Clinical Trials in Canada

What is a clinical trial?

Clinical trials are research studies conducted with human participants to test the safety and effectiveness of medical interventions, such as drugs and medical devices. They are also used to verify the pharmacological effects of drugs and identify any adverse effects. In Canada, natural health products also need to undergo the clinical trial process.

Clinical trial process

Health Canada is responsible for monitoring clinical trials; it does not conduct trials. Approximately 900 clinical trials are approved each year. Clinical trials are sponsored by individual pharmaceutical companies or university or hospital researchers.

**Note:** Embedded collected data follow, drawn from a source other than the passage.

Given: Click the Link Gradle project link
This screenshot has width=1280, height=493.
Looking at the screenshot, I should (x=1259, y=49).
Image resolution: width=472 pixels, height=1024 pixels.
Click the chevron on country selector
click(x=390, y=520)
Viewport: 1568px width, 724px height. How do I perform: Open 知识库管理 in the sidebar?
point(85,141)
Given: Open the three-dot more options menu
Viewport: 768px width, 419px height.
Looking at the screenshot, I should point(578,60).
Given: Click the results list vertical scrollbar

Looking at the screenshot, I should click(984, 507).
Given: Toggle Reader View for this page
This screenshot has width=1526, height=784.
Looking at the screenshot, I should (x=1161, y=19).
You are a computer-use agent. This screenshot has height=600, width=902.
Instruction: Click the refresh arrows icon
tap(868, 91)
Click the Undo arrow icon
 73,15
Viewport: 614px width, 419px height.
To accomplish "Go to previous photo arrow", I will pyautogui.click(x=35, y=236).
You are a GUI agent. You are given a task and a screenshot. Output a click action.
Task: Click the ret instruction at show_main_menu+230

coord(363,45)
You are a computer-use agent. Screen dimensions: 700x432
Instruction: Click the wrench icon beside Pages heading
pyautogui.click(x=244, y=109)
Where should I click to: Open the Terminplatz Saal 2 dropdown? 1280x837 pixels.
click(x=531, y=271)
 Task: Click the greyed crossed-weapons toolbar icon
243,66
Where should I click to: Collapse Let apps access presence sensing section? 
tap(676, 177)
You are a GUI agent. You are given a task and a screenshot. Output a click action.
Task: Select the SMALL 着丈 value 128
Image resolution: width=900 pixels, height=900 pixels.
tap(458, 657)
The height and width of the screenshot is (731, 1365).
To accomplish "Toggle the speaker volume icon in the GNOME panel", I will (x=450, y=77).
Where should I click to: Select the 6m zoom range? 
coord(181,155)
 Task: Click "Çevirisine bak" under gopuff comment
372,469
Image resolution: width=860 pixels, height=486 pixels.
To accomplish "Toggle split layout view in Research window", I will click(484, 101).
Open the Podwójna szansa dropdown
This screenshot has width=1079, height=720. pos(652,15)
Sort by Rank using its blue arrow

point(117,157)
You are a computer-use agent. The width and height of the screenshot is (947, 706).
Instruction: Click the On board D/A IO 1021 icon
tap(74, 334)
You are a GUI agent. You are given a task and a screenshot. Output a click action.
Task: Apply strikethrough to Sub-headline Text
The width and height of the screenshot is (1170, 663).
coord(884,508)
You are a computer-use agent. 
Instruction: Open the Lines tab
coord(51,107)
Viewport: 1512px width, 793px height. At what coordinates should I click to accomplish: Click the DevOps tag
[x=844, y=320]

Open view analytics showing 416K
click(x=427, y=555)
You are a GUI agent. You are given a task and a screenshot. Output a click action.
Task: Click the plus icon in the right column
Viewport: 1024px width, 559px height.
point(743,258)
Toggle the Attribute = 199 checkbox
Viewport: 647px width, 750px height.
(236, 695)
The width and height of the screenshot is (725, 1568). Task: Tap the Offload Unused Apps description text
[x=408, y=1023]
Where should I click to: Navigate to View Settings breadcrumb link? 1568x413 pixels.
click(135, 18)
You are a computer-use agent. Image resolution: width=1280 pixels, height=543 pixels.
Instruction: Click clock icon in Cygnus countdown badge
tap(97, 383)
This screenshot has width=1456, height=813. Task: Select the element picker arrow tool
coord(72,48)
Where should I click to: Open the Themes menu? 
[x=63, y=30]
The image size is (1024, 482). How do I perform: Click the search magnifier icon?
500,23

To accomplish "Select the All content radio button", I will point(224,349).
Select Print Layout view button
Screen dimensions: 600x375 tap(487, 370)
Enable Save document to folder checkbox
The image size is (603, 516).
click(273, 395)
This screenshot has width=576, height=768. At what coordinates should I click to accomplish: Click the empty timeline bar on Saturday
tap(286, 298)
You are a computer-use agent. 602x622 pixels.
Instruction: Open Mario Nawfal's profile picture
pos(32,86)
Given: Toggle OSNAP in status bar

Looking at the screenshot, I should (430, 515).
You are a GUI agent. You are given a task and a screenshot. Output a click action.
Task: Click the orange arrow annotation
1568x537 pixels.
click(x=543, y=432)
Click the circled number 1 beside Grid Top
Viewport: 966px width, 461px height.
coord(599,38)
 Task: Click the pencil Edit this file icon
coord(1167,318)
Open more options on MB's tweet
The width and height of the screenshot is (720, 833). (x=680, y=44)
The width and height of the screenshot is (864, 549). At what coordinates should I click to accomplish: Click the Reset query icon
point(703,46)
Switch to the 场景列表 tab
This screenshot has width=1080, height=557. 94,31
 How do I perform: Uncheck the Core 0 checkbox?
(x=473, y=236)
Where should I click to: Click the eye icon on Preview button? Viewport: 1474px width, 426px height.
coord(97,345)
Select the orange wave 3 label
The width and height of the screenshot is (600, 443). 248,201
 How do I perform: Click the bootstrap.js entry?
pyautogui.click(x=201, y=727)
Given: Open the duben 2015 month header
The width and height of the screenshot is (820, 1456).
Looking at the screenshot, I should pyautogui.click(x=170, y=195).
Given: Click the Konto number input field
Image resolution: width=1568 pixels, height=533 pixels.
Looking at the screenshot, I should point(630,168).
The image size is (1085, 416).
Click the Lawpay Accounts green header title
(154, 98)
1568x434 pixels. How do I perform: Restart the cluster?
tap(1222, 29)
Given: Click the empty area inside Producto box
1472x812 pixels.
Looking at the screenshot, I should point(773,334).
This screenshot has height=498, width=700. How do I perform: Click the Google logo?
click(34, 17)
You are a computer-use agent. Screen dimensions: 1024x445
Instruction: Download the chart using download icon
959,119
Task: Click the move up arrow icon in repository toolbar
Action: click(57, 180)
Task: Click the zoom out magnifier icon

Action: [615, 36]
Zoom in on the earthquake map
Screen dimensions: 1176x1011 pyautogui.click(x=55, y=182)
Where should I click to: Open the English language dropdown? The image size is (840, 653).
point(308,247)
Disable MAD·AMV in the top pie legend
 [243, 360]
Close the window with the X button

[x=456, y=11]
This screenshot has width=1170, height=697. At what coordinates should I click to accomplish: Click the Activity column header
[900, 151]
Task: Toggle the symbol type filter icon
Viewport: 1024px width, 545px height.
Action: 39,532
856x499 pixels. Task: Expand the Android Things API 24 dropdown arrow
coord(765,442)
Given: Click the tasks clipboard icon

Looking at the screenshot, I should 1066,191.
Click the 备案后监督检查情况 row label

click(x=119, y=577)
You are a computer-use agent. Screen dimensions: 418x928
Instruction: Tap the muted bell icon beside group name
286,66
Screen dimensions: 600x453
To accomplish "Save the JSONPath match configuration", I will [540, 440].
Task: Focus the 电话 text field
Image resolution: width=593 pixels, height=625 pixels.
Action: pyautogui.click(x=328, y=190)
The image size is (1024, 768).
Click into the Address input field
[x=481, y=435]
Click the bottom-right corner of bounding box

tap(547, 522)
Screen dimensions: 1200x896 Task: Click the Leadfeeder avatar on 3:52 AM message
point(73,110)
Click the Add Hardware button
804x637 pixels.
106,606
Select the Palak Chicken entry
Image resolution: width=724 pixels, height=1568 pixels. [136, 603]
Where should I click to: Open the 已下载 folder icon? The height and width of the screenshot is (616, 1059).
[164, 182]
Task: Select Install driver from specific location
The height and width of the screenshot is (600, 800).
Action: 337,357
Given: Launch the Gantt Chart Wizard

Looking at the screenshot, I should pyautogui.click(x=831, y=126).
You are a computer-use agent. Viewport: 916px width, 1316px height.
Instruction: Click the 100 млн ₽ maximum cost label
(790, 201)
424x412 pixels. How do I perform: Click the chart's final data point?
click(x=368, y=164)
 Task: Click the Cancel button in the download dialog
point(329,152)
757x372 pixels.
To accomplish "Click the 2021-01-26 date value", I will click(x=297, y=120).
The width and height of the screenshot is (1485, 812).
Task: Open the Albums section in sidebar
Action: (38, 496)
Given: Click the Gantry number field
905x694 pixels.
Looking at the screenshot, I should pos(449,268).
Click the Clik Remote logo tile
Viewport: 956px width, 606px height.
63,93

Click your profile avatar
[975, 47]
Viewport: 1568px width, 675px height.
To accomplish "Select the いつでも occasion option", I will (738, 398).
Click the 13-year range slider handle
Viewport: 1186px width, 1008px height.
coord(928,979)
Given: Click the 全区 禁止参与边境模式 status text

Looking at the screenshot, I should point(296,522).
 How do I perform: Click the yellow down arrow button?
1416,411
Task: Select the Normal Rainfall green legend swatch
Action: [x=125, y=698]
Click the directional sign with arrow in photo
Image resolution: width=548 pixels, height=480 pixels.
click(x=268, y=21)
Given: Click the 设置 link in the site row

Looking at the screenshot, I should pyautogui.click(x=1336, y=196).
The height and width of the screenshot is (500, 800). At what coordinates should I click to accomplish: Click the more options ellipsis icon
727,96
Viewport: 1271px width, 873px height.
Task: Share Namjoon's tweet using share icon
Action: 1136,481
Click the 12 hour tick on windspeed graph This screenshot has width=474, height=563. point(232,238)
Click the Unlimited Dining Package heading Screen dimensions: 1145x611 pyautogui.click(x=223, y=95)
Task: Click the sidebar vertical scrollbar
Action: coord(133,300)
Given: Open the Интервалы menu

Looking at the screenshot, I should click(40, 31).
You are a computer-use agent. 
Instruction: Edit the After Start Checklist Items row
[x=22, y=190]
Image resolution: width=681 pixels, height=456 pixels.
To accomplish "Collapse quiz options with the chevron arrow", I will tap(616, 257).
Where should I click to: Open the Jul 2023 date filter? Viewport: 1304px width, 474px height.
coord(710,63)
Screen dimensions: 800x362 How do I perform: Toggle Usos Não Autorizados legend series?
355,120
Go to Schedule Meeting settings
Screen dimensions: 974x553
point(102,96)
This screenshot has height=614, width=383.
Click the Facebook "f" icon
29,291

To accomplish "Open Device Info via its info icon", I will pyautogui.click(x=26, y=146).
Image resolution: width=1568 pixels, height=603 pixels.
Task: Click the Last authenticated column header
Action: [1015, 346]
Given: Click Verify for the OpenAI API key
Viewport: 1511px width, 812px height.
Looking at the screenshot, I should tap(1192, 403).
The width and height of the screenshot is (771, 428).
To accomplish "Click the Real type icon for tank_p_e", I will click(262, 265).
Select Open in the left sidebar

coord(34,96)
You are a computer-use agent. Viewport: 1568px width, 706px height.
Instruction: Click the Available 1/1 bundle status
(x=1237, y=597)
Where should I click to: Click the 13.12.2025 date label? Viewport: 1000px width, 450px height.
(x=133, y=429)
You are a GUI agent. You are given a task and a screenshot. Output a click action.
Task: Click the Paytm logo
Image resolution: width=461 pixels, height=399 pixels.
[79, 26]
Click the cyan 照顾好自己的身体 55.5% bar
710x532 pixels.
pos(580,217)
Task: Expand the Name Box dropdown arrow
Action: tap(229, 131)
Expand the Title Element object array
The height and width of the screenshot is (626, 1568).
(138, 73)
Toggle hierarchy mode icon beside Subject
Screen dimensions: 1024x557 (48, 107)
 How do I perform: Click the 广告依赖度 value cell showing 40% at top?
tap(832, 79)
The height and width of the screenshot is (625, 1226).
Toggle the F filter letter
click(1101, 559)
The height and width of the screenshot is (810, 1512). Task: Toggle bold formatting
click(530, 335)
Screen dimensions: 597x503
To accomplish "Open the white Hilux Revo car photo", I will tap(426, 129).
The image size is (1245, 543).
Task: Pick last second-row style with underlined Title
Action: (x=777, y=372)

The sponsor of a clinical trial must submit a clinical trial application to Health Canada. The application is reviewed by Health Canada scientists to ensure the following:

• Medications are being used the right way for the individuals in the study.
• The risks of using the drug are as low as possible.
• The best interest of the people in the trial have been considered.
• The goals of the trial can be met.

Clinical trials in Canada must follow the Division 5 of the Food and Drug Regulations, which provides specific rules and steps a sponsor must follow for a clinical trial. Sponsors must also follow good clinical practices, including the following:

• The trial must protect the health of trial participants.
• The trial must be well-designed and be conducted by trained professionals.
• The trial must be monitored, and side effects must be reported.
• The trial must be reviewed by a Research Ethics Board.

When a drug trial is completed, the sponsor can then apply to Health Canada for market approval for a new medication. This application must contain detailed information, including the following:

• The results of pre-clinical studies and clinical trials
• Details about how the drug is made, packaged and labelled
• Health claims and information about any side effects

Health Canada may approve the drug for the market if the benefits are greater than the risks or the risks can be lowered. Once approved, the new medication will get a Notice of Compliance (NOC) and a Drug Identification Number (DIN).

Health Canada clinical trial database

Health Canada’s clinical trial database is a source of information for Canadian clinical trials (phase 1 through phase 3) of pharmaceutical and biological drugs involving human participants. The database is available to the public. It is not a registry, so it does not contain comprehensive information regarding each trial.

The database is not designed to be used for trial recruitment. Furthermore, the database does not contain the following types of trials:

• Clinical trials in healthy volunteers
• Clinical trials of medical devices or natural health products
• Phase 4 trials

As sponsors are not required to inform Health Canada when a trial is complete, information in the database may not always be up-to-date. Health Canada recommends that any questions about a trial listed on the database be directed to the sponsor.